Understanding linear transformation

[schniefen]

TL;DR

Understanding the linear transformation of $F(\mathbf{u})(t)=\mathbf{u}^{(n)}(t)+a_1\mathbf{u}^{(n-1)}(t)+...+a_n\mathbf{u}(t)$.

How can the function $F(\mathbf{u})(t)=\mathbf{u}^{(n)}(t)+a_1\mathbf{u}^{(n-1)}(t)+...+a_n\mathbf{u}(t)$, where $\mathbf{u}\in U=C^n(\mathbf{R})$ (i.e. the space of all $n$ times continuously differentiable functions on $\mathbf{R}$) be a linear transformation (from $U$) to $V=C(\mathbf{R})$? In $F$, isn't the term $\mathbf{u}^{(n)}(t)$ not eliminable and so one always gets a vector in $C^n(\mathbf{R})$?

 

[fresh_42]

What do you mean by eliminable? $u^{n}$ is only continuous after $n$ differentiations and so is $F(u)$.

 

[schniefen]

What do you mean by eliminable? $u^{n}$ is only continuous after $n$ differentiations and so is $F(u)$.

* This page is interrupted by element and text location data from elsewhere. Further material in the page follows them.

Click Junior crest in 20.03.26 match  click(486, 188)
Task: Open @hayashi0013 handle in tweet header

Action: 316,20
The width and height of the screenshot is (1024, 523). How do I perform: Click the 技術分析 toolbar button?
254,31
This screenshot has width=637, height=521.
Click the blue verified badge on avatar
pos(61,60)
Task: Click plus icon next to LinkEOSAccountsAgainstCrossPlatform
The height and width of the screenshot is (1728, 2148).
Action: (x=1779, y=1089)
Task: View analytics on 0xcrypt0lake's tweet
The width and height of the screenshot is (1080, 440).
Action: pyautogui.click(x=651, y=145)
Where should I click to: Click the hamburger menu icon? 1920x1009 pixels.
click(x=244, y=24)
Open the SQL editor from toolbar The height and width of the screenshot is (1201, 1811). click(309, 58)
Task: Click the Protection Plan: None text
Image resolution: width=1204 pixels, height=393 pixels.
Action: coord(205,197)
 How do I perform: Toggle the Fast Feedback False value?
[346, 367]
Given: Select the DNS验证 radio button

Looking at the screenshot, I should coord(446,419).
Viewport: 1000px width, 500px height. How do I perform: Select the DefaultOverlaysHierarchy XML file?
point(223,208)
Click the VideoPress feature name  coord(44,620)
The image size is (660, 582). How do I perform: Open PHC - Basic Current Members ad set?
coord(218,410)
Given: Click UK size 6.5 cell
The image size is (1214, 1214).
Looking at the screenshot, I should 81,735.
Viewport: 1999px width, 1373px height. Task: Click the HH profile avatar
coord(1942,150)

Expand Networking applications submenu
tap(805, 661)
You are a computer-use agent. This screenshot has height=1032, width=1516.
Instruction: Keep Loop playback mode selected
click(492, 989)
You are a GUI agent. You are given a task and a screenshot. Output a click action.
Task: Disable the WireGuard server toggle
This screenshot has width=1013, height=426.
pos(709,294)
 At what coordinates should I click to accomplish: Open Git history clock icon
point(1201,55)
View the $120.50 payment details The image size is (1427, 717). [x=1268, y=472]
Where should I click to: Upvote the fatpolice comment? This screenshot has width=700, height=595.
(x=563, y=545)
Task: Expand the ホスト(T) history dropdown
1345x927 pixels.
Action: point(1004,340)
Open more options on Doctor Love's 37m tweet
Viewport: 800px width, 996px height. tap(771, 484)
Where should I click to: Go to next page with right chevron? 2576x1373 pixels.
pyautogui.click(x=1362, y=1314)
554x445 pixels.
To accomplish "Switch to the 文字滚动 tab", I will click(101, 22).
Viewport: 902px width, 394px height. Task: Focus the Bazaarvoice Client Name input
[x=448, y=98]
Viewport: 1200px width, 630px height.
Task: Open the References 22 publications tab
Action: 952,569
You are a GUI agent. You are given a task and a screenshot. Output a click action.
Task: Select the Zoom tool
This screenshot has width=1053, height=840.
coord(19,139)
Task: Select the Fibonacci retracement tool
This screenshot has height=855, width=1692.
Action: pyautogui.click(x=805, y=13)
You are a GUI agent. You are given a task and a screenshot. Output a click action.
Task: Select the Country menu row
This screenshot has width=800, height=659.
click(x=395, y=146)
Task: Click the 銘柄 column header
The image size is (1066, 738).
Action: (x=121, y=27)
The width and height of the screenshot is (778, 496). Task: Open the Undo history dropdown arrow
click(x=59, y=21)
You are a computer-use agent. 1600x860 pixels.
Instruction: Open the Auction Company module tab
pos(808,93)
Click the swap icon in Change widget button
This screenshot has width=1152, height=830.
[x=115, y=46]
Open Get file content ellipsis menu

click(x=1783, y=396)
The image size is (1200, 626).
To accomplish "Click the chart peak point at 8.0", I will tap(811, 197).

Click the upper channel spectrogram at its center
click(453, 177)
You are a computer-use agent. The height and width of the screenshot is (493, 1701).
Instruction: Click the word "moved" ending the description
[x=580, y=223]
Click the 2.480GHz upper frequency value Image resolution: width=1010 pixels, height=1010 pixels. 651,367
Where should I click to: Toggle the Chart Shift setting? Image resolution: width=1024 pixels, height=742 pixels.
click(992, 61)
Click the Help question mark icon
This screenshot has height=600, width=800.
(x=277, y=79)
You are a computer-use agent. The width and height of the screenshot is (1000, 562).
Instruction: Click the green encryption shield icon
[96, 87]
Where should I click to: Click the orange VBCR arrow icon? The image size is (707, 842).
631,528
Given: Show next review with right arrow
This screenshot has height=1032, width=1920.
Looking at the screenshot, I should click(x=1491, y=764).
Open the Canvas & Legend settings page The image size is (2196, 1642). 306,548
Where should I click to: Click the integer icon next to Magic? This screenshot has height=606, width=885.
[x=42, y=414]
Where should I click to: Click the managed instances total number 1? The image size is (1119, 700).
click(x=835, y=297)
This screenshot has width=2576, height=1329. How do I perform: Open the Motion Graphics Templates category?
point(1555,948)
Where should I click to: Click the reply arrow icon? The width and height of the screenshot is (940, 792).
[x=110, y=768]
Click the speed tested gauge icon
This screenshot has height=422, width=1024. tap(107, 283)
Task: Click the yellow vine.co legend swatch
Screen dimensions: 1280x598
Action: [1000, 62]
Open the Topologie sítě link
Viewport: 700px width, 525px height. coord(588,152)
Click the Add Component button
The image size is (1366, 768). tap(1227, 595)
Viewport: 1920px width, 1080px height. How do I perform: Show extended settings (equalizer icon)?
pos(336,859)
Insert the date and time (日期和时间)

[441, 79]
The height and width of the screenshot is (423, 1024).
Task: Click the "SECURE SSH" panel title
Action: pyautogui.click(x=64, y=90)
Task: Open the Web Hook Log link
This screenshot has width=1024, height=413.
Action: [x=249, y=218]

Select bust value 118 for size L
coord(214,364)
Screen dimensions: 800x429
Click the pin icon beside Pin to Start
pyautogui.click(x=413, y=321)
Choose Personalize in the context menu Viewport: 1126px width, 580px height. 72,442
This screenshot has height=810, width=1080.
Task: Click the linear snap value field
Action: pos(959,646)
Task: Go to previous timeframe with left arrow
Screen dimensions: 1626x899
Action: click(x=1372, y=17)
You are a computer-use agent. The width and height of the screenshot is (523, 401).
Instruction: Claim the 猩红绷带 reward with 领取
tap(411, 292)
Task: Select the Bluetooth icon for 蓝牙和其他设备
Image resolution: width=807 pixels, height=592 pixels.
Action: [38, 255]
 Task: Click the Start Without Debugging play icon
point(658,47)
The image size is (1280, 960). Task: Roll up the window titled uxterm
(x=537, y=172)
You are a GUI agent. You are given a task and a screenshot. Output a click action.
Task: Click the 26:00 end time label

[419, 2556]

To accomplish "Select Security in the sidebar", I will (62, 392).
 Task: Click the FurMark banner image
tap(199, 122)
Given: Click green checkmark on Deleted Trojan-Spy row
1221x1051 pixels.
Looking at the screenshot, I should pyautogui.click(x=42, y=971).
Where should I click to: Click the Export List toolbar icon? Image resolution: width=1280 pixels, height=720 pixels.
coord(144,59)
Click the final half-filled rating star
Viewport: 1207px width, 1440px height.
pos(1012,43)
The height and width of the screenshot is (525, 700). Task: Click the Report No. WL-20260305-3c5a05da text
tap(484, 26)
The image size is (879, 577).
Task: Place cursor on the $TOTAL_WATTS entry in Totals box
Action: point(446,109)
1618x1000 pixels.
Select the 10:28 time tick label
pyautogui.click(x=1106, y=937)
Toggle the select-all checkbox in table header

Doesn't $(\mathbf{u}^{(n)}(t),\mathbf{u}^{(n-1)}(t),...,\mathbf{u}(t))$ represent a basis for $U=C^n(\mathbf{R})$, and so in order to transform a vector from $U$ to $V=C(\mathbf{R})$ (with basis $\mathbf{u}(t)$), one would have to be able to cancel the other basis vectors by choosing appropriate coefficients in $F$?

 

[fresh_42]

What is the dimension of $C^n(\mathbb{R})\,?$ Compare it with the dimension of the space of all polynomials of a certain degree and lower: What is $\dim_\mathbb{R} \{\,a_nx^n+\ldots+a_1x+a_0\,|\,a_i\in \mathbb{R}\,\}\,?$

 

[schniefen]

Is $\dim C^n(\mathbb{R})=\dim_\mathbb{R} \{\,a_nx^n+\ldots+a_1x+a_0\,|\,a_i\in \mathbb{R}\,\}\,=n$?

 

[fresh_42]

We have $n+1$ independent directions $a_i$, which is finite. But regardless the plus one, do we have $\sin (t)$ in the vector space of polynomials? It is certainly in $C^n(\mathbb{R})$.

 

[schniefen]

What is the basis for $C^n(\mathbb{R})$?

 

[fresh_42]

I don't know one. Maybe Legendre polynomials, but I'm not even sure whether if it's countable or not. I suspect it isn't.

 

[schniefen]

But doesn't $\dim C^n(\mathbb{R})=n+1$ imply a basis of $n+1$ vectors?

 

[fresh_42]

$\dim C^n(\mathbb{R})=n+1$ implies anything, because it is wrong. We have $P^k(\mathbb{R}) \subseteq C^n(\mathbb{R})$ for all $k,n \in \mathbb{N}$, where $P^k$ is the algebra of (real) polynomials of degree at most $k$, and we have $\sin \notin P^k$ for any $k$.

This shows, that $\dim C^n(\mathbb{R})$ is at least countably infinite and that $P^n(\mathbb{R})$ is a proper subset.

 

[Stephen Tashi]

In $F$, isn't the term $\mathbf{u}^{(n)}(t)$ not eliminable and so one always gets a vector in $C^n(\mathbf{R})$?

A vector in $C^n({R})$ is also vector in $C({R})$.

I think what you mean to ask about is a situation where $u(t)$ is $n$ times continuously differentiable, but not $n+1$ times continuously differentiable. You are worried that the $u^n(t)$ term in $F(u)$ might cause $F'(u) = u^{(n+1)} + ...$ not to exist. I think there is a distinction between the notation $C({R})$ and $C^1({R})$. For $F(u)$ to be in $C({R})$ , it need not be differentiable. It only has to be continuous. The function $u^{(n)}$ is continuous even though it may not be differentiable.